Une journée mielleuse où le chant des mélèzes balayés par la brise pas encore hivernale nous enchanta aussi de ces odeurs magiques des graines des pins cambro...
Jean François

Groupe 3 : les marmottes 
Nous sommes onze à partir à la découverte de Montgenèvre et de la forêt qui l'entoure à la suite de Cédric. Depuis l'obélisque Napoléon, il nous relate l'histoire de Montgenèvre : le col le plus fréquenté des Alpes, depuis Hannibal, qui culmine à 1860 m. Ensuite nous nous arrêtons devant le canon qui rappelle la victoire des français sur les italiens en 1940. Puis nous prenons la direction du rocher diseur, nous contournons le golf internationnal et grimpons doucement jusqu'à un premier canal d'irrigation que nous suivons. Cédric nous fait remarquer plusieurs fourmilières aux domes volumineux et nous explique que c'est signe que la forêt se porte bien. Il nous parle aussi du roi de la forêt : le mélèze, aux épines si douces, au tronc compact et quasi imputrescible. Ainsi les toits de Montgenèvre sont fabriqués en mélèze (une toiture en mélèze va durer cinq générations). Soudain nous débouchons dans une clairière qui abrite une yourte et,  un magnifique tipi, gardés par un totem marmotte. Nous nous installons dans le tipi et prenons notre collation du matin. Nous voici au pied d'une piste, nous l'ignorons et descendons jusqu'à la Doire que nous traversons sur un pont de palettes. Nous voici dans la partie sauvage de la vallée. Jusque là, nous avons grimpé tranquilement, sans nous en rendre compte. A présent le sentier est raide, et chacun à notre rythme, nous gravissons la pente en direction d'un torrent scintillant (c'est la Doire). Nous voici arrivés au bord du torrent que nous devons traverser, à gué, cela va de soi ... Cédric rajoute quelques pierres par-ci, par-là et nous nous aventurons de l'autre côté. Une fois sur l'autre rive, nous décidons de pique-niquer. Nous nous installons confortablement qui sur une belle pierre, qui sur un tronc d'arbre couché, face à un décor à couper le souffle. Cédric a apporté café, thé et tisanes qu'il nous offre ainsi que le pousse-café : le génépi bien sûr.

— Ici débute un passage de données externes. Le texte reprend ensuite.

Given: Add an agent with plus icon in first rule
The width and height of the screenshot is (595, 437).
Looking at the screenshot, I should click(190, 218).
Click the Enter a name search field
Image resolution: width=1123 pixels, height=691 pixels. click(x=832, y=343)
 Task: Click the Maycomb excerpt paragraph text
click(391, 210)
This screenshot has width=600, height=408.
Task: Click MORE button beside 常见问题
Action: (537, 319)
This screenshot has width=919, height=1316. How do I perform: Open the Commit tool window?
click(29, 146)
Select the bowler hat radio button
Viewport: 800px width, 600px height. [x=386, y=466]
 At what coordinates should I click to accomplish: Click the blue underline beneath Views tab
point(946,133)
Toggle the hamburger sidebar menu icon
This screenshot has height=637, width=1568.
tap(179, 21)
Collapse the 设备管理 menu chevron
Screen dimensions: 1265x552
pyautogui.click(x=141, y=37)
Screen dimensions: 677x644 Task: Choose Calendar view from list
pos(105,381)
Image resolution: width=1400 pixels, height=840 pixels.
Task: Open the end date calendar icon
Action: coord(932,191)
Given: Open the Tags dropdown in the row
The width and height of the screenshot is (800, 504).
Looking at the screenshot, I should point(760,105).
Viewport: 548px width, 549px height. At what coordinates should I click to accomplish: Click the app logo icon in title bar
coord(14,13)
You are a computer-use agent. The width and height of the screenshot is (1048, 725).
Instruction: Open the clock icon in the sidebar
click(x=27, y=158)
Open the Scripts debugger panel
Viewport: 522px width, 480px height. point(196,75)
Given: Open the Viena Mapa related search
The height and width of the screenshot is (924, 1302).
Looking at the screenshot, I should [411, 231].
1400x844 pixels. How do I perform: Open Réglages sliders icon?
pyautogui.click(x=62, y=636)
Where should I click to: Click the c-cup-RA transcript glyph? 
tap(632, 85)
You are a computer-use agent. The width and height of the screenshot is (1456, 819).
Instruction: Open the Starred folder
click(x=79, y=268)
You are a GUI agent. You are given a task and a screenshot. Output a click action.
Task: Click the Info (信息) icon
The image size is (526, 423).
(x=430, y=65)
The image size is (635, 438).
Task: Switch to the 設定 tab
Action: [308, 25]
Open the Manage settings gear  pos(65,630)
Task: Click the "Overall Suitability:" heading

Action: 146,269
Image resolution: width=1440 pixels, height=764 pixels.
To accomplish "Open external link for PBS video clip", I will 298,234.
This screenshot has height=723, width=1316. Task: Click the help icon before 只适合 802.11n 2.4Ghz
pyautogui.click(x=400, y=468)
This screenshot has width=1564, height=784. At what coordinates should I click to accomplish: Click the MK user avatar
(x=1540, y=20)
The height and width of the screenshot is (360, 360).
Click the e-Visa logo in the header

Après la sieste, nous empruntons un sentier-ruisseau avec un ou deux passages délicats, avant de rejoindre un second canal d'irrigation. Les mélèzes constituent l'essentiel de la forêt et les sorbiers des oiseleurs mettent une touche colorée de-ci, de-là. Epilobes, framboisiers, groseillers, myrtilles, .... bordent le sentier. Nous traversons une dernière fois la Duire avant d'entamer la descente vers Montgenèvre essentiellement sur la piste de ski. Les télésièges tournent sans fin au-dessus de nos têtes, transportant quelquefois des vélos avec leurs conducteurs. Nous terminons la descente en longeant le golf avant de rejoindre le village. Nous atteignons le Graal afin de savourer la traditionnelle bière pression du dimanche, puis tranquillement nous reprenons notre route jusqu'à l'hôtel. Merci Cédric pour cette très belle randonnée fort bien commentée.